Let me pose a story problem:

You live in Washington. Apples are grown in Washington. Lots and lots and lots of apple trees. In fact, Washington is famous for apples. In further fact, you live next door to an apple orchard, and your neighbor, that nice Mr. Jones, will sell them to you for a great price. All you have to do is walk next door, fill your basket, and you're set to go. Nice, fresh apples, great price - sounds pretty good, right?

Would you rather get on a plane and fly to Virginia to buy your apples? They grow apples in Virginia. What's wrong with taking a little plane ride and getting your apples that way?

Well, you have to buy a plane ticket. You spend over three hours on the plane (and that's a direct flight ... if there are layovers, it could take the better part of a day from door to door). You get out to the apple orchard, get your apples, package them to survive the plane ride back, do the actual traveling, and arrive back home with your apples.

Which choice would you make?

I think it's pretty simple. We'd all go next door, wouldn't we?

So can someone please explain to me why we're buying fuel from clear around the world instead of getting it from the state in which we live? If anyone can answer that question for me in as simple of terms as I have asked the question, I would greatly appreciate it.

10 comments:

Anonymous said...

You realize this is a 5 lb coffee can full of worms you're opening up, right?

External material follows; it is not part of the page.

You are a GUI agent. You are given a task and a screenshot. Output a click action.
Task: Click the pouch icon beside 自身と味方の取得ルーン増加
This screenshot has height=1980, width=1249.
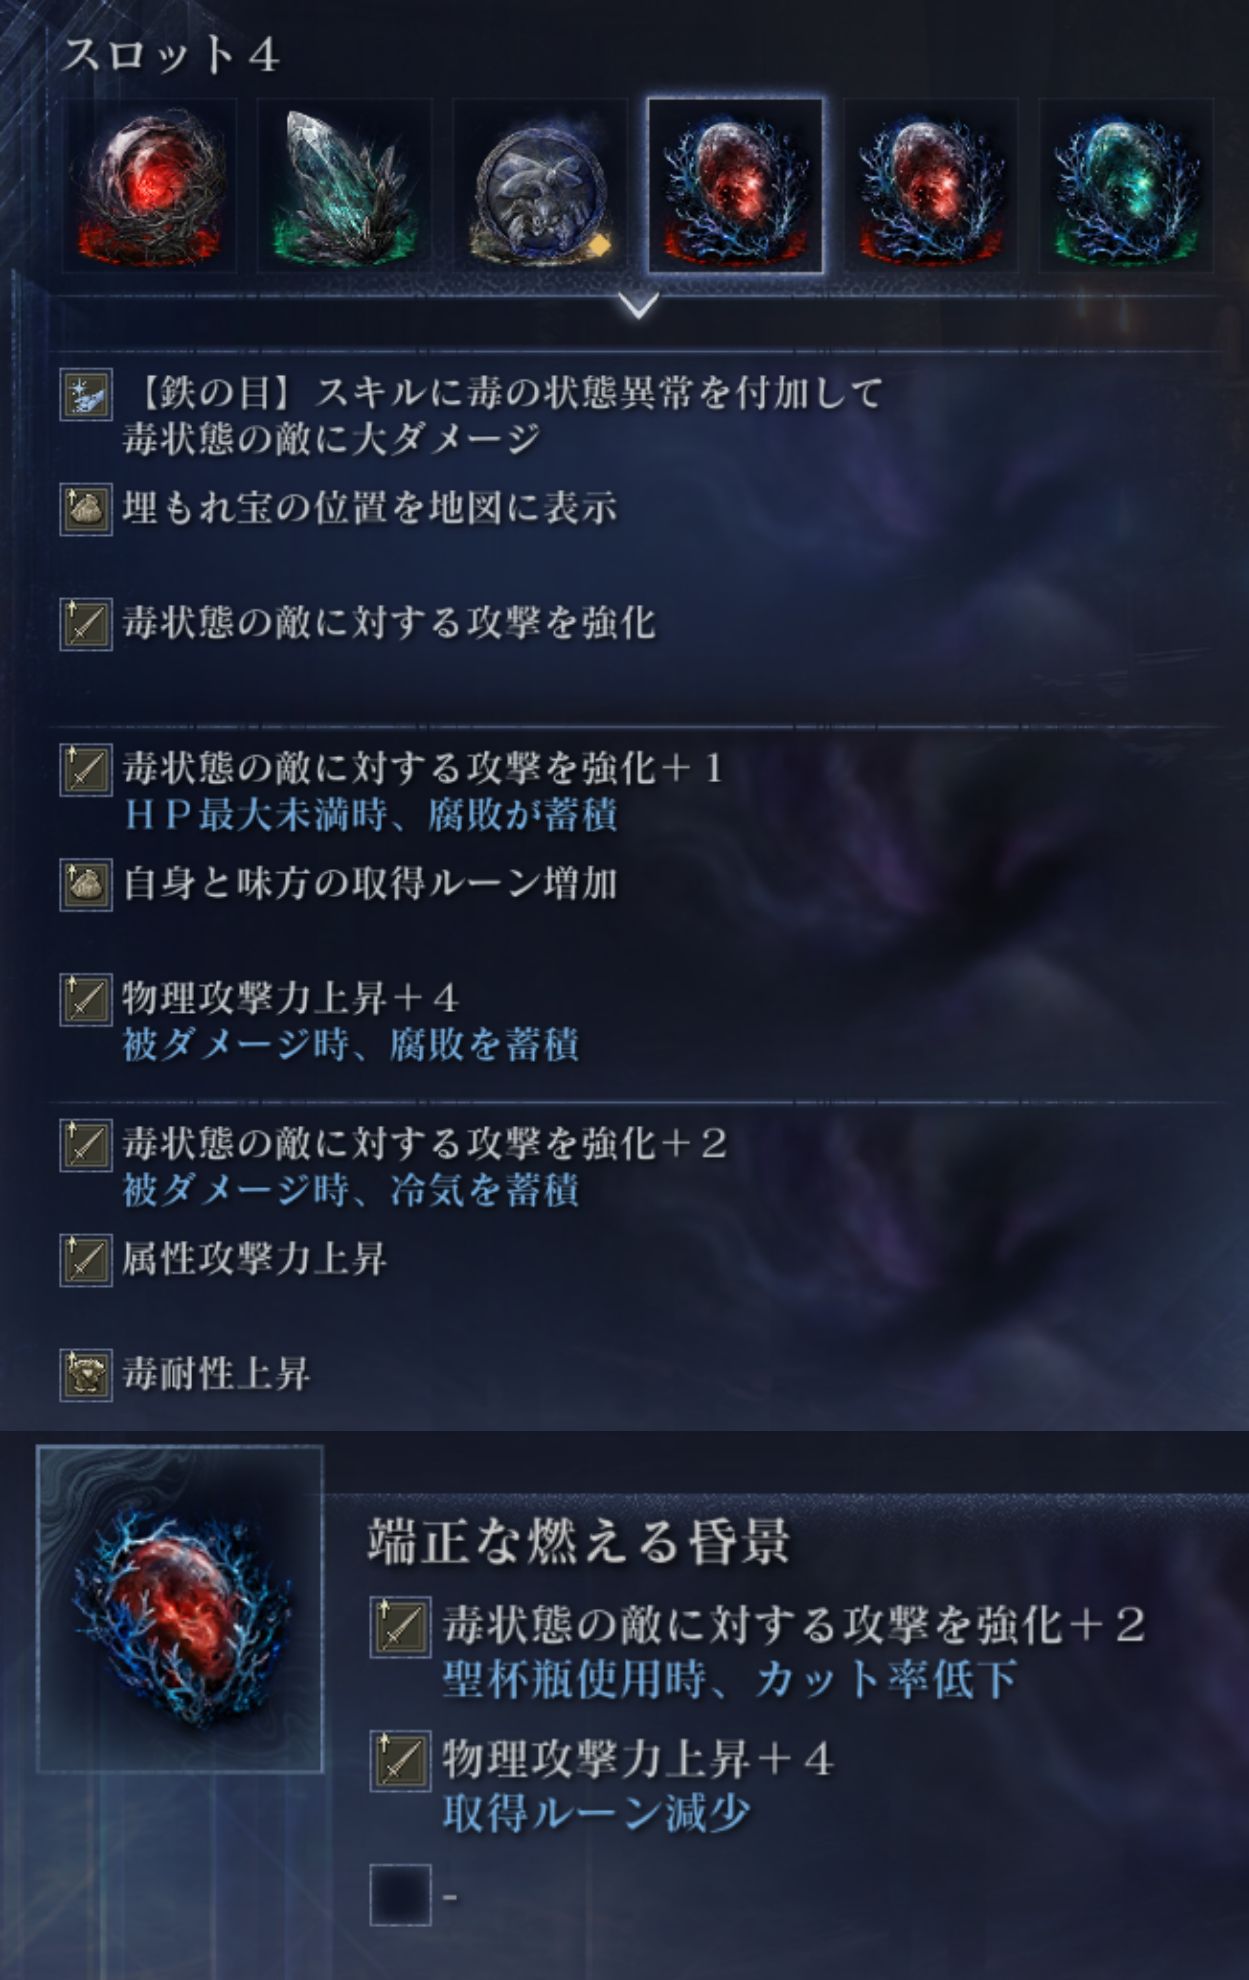pyautogui.click(x=85, y=884)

Why are we still using fossil fuels, and paying farmers in the midwest not to grow corn, when you can pour regular, untreated vegetable oil into a diesel truck and it will run just as good as with deisel??? Figure out one, and you'll find the answer to the other....

Karlene said...

I've wondered that myself. I was told that it's because it's too expensive to get to the oil here in UT but that when oil prices rose to a certain point (can't remember, but we hit that point a while ago), then it would be cost effective to get it here. Wonder what excuse they're using now...

RobisonWells said...

Sure, that's easy.

Oil is a commodity that is sold on the world market. As such, all oil, everywhere, costs exactly the same amount. (Which is why you always hear about the price of a barrel of oil. That's the price of any barrel of oil, all across the entire world.)

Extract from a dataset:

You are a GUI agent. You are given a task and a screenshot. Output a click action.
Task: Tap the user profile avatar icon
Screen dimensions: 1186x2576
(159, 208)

So, you can't think about buying oil the same way you buy apples--there isn't an oil seller here and an oil seller there, and they try to compete for business. Instead, think of the oil market as a giant bathtub full of oil. When a company buys oil, they buy it from the bathtub--it doesn't matter who put the oil in the bathtub, it all gets mixed around anyway.

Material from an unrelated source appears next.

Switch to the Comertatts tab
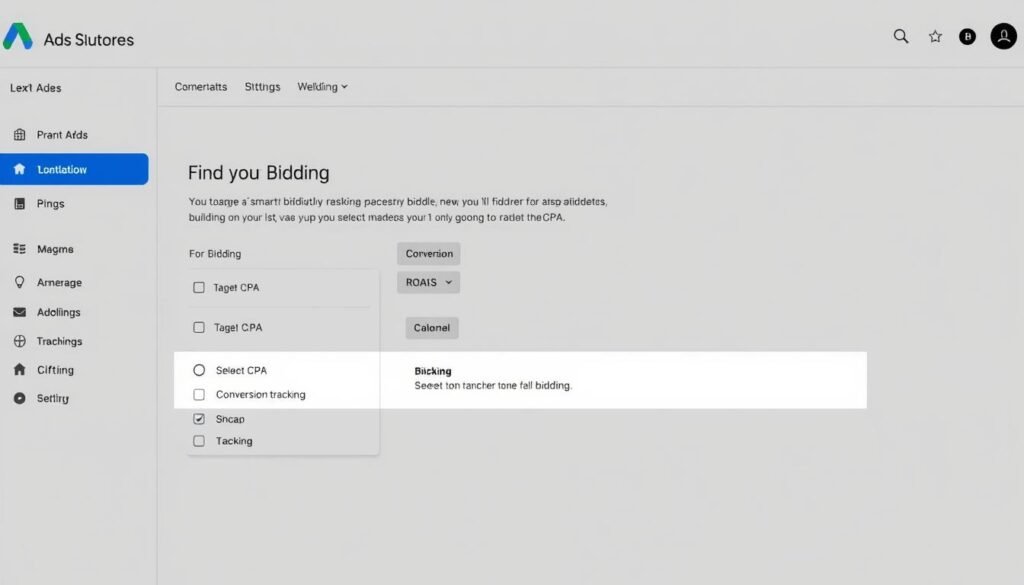 [201, 87]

That's why we buy oil from a thousand different places; we buy it from whoever can ship it at the time we buy it. If that happens to be an oilfield in Wyoming, then we get it from Wyoming, but if it's Saudi Arabia, it's Saudi Arabia.

(Incidentally, the US is the biggest supplier of oil to the US. Next is Canada and Mexico. Those three countries put together account for about two-thirds of all the oil we use. It's a common misconception that we're getting it all from the Middle East.)

(Also, there's no way to change any of this without nationalizing the American oil industry.)

Cindy Beck, author said...

Can't help you there. Politics are unexplainable, because there are always deals happening under the table.

Cindy Garber Iverson said...

SO true! You've boiled it all down to apples and... well, apples! Love it!

Cindy

Christine said...

Complete and total insanity. Need I say more?

Christine

Tristi Pinkston said...

I'm not scared of worms. :)

Thanks for the explanation, Rob.

ali cross said...

Loved your story problem Tristi.

And that was a pretty cool explanation from Rob there ;)

Jennie said...

Most gasoline used in Utah is from domestic oil (largely Wyoming) and refined in Woods Cross and our prices do vary a little from that of other parts of the country, but a factor most people don't consider when they see the price of gasoline is the amount of that price that is due to taxes on gas. Taxes vary greatly from state to state and country to country. People in Europe pay horrendous prices for gasoline, but most of that charge is taxes. Gasoline taxes are a political football since many people, including environmentalists want higher taxes on gasoline in order to reduce consumption. Most people in the West object because we normally travel greater distances between destinations in our big states without the option of mass transit, and the mid-west and west are largely agricultural which requires large amounts of gas. When taxes are increased on gasoline, trucking companies charge more to cover the additional expense, and the price of food and other commodities go up.

Unknown said...

Oh, I'll answer that question, Tristi. Because the Morons on the liberal left are convinced we're being selfish if we use our own resources, pour money (hundreds of billions of dollars a year) into our economy, create jobs, free us from the bondage our enemies hold us to (buying oil from OPEC, Russia and Venezuela) . . . that's all. Because of them, all that would free us from this economic crisis is out of reach. As I said, morons.